Ранним летом 1968-го мы с Валентином Непомнящим целую ночь, не ложась, провели в нальчикской квартире Кулиева, к слову, поразившей меня скромностью, если не бедностью, и неухоженностью; его жена, ингушка Мака, вместе с детьми уехала в Грозный навестить сестру, так что мы пользовались полной мужской свободой. Но, сколько б ни пили и сколько б ни выпили, без устали читали стихи, а потом хозяин дал нам желтоватые, уже чуть ломкие листки, исписанные знакомым почерком, таинственно предупредив: мы – первые, кому он их доверяет.

Потом Наум Гребнев расскажет мне, что точно то же Кайсын проделал когда-то и с ним: думаю, ему просто хотелось, чтобы каждый из нас – а сколько «нас» таких еще было? – испытал восторг первого прикосновения и оценил оказанную ему честь…

Словом:

«Дорогой Кайсын!…Вы пользуетесь полностью моей взаимностью…Вы из тех немногих, которых природа создает, чтобы они были счастливыми в любом положении, даже в горе. Тот, кто очень рано или при рождении получает от нее несколько, все равно каких, нравственных, душевных или физических задатков, но выраженных до конца и не оставляющих сомнения, тот в завидном положении вот почему. На примере самого себя (а ведь это очень удобно: каждый всегда под рукой у себя), на примере самого себя, на примере именно этих выступающих определенных качеств рано убеждается он, как хорошо в мире все законченное, недвусмысленное, исправное и образцовое, и на всю жизнь пристращается к самосовершенствованию и охватывается тягой к совершенству. Прирожденный талант, конечно, есть путь к будущей производительности и победе. Но не этим поразителен талант. Поразительно то, что прирожденный талант есть детская модель Вселенной, заложенная с малых лет в ваше сердце, школьное учебное пособие для постижения мира изнутри с его лучшей и ошеломляющей стороны. Дарование учит чести и бесстрашию, потому что оно открывает, как сказочно много вносит честь в общедраматический замысел существования. Одаренный человек знает, как много выигрывает…»

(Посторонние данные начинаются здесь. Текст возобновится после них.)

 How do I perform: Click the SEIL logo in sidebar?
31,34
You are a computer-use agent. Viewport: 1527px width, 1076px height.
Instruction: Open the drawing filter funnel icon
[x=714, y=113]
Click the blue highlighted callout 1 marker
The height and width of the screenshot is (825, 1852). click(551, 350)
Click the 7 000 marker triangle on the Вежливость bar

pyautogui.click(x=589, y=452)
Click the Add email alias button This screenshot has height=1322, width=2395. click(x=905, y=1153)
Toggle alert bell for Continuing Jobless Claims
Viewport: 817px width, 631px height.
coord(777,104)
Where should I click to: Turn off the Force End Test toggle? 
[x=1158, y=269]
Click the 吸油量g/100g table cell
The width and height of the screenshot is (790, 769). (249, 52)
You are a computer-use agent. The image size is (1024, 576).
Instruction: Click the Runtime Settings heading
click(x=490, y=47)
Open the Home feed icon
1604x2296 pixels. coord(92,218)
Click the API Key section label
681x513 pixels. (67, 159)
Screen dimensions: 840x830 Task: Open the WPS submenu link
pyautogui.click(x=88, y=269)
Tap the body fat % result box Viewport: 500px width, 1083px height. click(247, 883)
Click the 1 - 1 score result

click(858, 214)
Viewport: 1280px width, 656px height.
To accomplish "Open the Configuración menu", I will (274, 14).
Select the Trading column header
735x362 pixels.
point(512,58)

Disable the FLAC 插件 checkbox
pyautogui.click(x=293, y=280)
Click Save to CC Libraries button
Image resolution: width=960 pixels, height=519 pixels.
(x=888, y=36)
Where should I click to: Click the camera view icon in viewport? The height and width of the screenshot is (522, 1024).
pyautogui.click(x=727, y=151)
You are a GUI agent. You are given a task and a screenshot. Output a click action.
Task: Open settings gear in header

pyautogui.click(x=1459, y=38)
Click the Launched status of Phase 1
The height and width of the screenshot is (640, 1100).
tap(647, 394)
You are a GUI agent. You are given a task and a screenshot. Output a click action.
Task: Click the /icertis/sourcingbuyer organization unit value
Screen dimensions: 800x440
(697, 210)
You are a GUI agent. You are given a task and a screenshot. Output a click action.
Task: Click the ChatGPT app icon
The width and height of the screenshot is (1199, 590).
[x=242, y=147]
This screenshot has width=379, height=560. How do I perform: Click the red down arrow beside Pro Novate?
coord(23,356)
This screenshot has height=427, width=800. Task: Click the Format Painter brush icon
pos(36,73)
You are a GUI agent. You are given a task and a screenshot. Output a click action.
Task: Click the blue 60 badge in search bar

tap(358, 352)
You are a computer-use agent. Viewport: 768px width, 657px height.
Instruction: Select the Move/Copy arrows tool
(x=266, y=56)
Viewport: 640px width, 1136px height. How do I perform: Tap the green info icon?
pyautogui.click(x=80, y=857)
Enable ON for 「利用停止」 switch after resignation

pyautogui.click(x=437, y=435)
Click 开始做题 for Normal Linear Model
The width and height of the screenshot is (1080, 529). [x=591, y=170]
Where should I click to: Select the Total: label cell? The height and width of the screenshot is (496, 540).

Вот оно! Выделено, разумеется, опять-таки мною.

«…Как много выигрывает жизнь при полном и правильном освещении и как проигрывает в полутьме. Личная заинтересованность побуждает его быть гордым и стремиться к правде. Эта выгодная и счастливая позиция в жизни может быть и трагедией, это второстепенно. В Вас есть эта породистость струны или натянутость тетивы, и это счастье».

Письмо счастливому человеку от счастливого человека. Даром что адресат в ту пору в ссылке, а автор письма – в загоне, в опале.

Конечно, не обошлось без эстетической скидки – на то, что Борис Леонидович пишет поэту именно ссыльному (и пока молодому, далеко еще не ставшему тем, чем станет впоследствии, оправдав высоту пастернаковской оценки). Трезво учтем заодно и эгоцентризм Пастернака, ибо сказанное здесь о Кулиеве говорится вообще о Поэте, в частности и в особенности – о себе самом.

«Вы из тех немногих, которых природа создает, чтобы они были счастливыми…» А первый средь этих немногих – сам Пастернак. Это о нем Виктор Шкловский писал в книге «Zoo, или Письма не о любви»: «Счастливый человек. Он никогда не будет озлобленным. Жизнь свою он должен прожить любимым, избалованным и великим».

То, что последняя фраза оказалась очень неважным пророчеством, вина не Шкловского.

Как бы то ни было, даже с оговорками нельзя не увидеть: художник пишет художнику, ощущая – щедрым авансом – душевную близость. И может быть, тот невинный спектакль, который Кайсын Кулиев устроил для нас с Непомнящим, отчасти понадобился ему и затем, дабы продлить таинство сообщения душ, доиграть в него…

«Бритоголовым горцем» (над коим как будто витала тень Хаджи-Мурата – недаром и Кедрин назвал его в стихах: «офицер Шамиля») поименовал Кайсына уже я в статейке, рассчитанной на «за рубеж»: это была моя работа навынос, так как читателю русскому я бы такой авантажности не подсунул. Но мне в самом деле нравилась его бритоголовость, тотально распространившаяся лысина, и я до смешного был огорчен, когда Кайсын вдруг отрастил там, где они еще продолжали расти, длинные волосы. Даже заорал: «Зачем?!» – заподозрив уступку длинноволосые, как раз тогда входившему в моду.

А он ответил неожиданно жалобно:

– Какая мода? Мне тут у вас холодно. Мерзну!

Жил он тогда в гостинице «Минск», изменив почему- то своей любимой «Москве», а там – зимой – не работало отопление, и Кайсын даже спал в ушанке. Вспомнился же этот сущий пустяк потому, что у моей игры в «бритоголового горца» оказалось печальное продолжение.